## 节选
Given an unsorted integer array, find the smallest missing positive integer.

Example 1:

Input: [1,2,0]
Output: 3

Example 2:

Input: [3,4,-1,1]
Output: 2

Example 3:

Input: [7,8,9,11,12]
Output: 1

Note:

Your algorithm should run in O(n) time and uses constant extra space.

解法
一开始的解法是开一个大小为n+1的数组，然后往数组里面塞数字，然后在遍历一遍数组得到结果。这种做法空间复杂度是O(n)。

class Solution {
public:
    int firstMissingPositive(vector<int>& nums) {
        int n = nums.size();
        vector<bool> arr(n+2, 0);
        for(auto num: nums) {
            if(num>=1&&num<=n+1)
                arr[num]=1;
        }
        for(int i=1;i<=n+1;i++) {
            if(arr[i]==false) 
                return i;
        }
    }
};

优化下，将操作全都放在nums里面进行，空间复杂度为O(1)

## 原始材料
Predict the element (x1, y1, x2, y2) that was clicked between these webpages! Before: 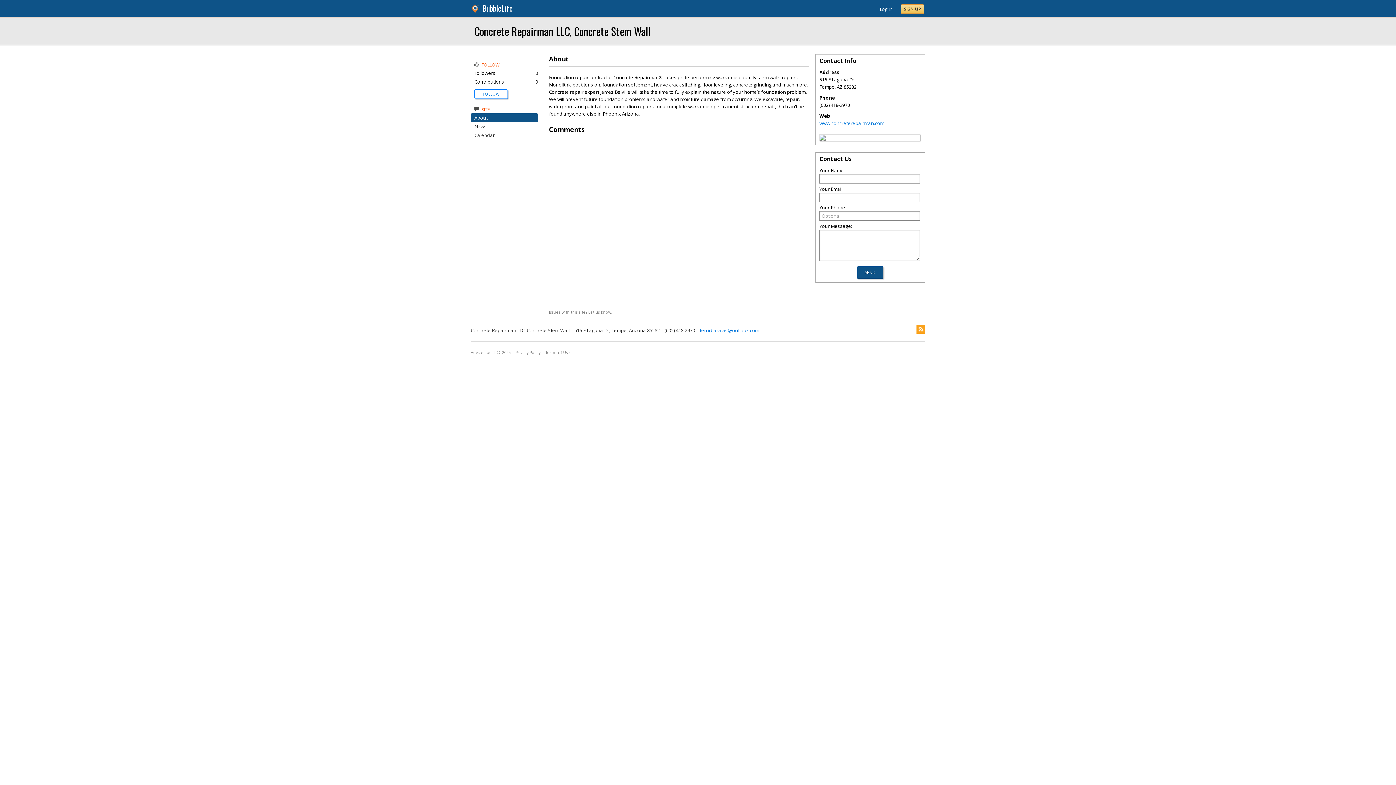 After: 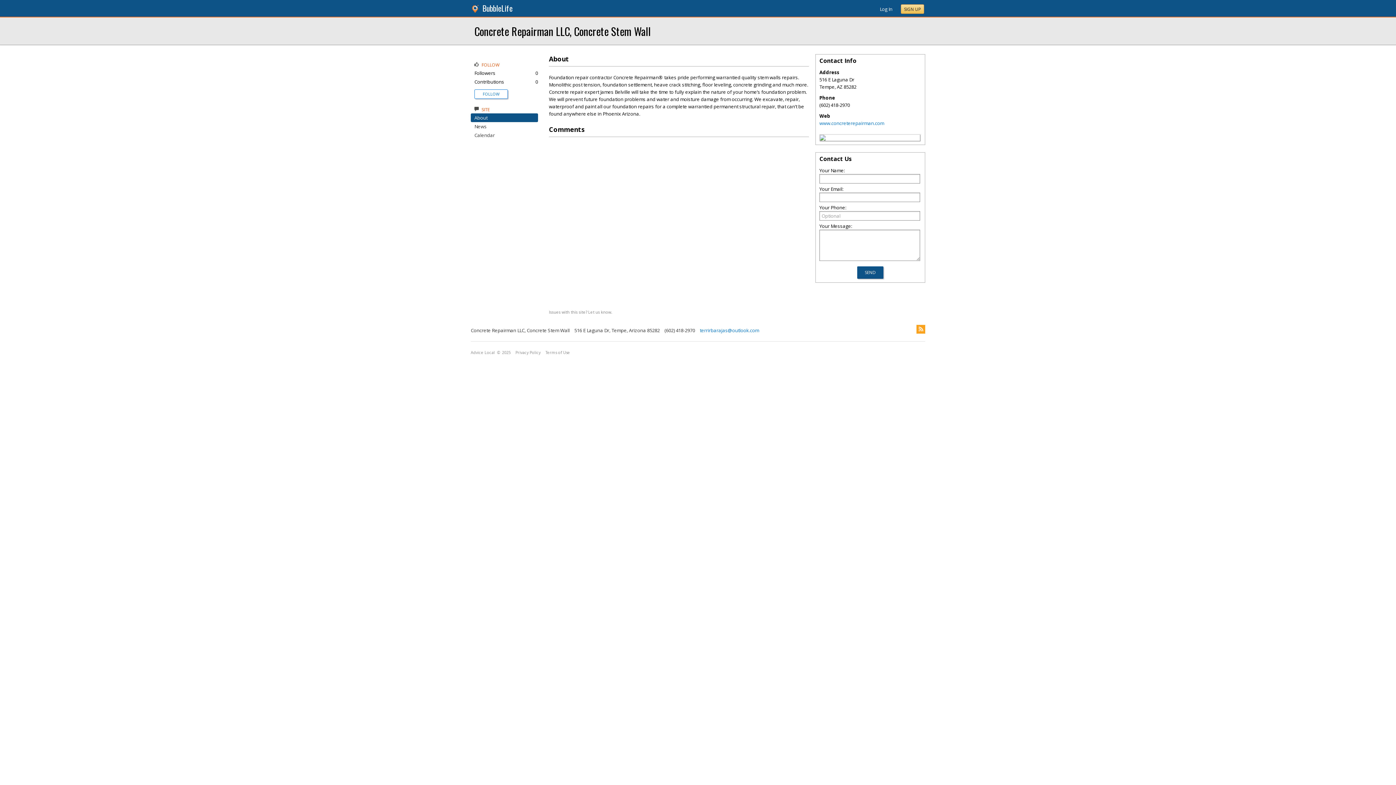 Action: label: Concrete Repairman LLC, Concrete Stem Wall bbox: (470, 20, 654, 41)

## 要做的事
[1] 根据讲最小缺失正整数的节选，判断下面三句话对不对。每句回答"对"或"不对"，并原样引出节选中起决定作用的词句。
(a) 一开始那种解法的空间复杂度是O(n)。
(b) 例3的输出是2。
(c) 优化后的做法要另外开一个数组来存数字。
[2] 按照讲最小缺失正整数的节选，回答下面的问题：
(a) 例2的输入是什么？
(b) Note 要求算法的时间复杂度是多少？
(c) 代码里的函数叫什么名字？
[3] 从讲最小缺失正整数的节选最后一句之后往下接着写。

## 答案
[1]
(a) 对。"这种做法空间复杂度是O(n)。"
(b) 不对。"Output: 1"
(c) 不对。"将操作全都放在nums里面进行，空间复杂度为O(1)"

[2]
(a) [3,4,-1,1]
(b) O(n)
(c) firstMissingPositive

[3]
class Solution {
public:
    int firstMissingPositive(vector<int>& nums) {
        int n = nums.size();
        for(int i=0;i<nums.size();i++) {
            int num = nums[i];
            if(num>=1&&num<=n&&nums[i]!=nums[num-1]) {
                swap(nums[i], nums[num-1]);
                i--;
            }
        }
        for(int i=1;i<=n;i++) {
            if(nums[i-1]!=i)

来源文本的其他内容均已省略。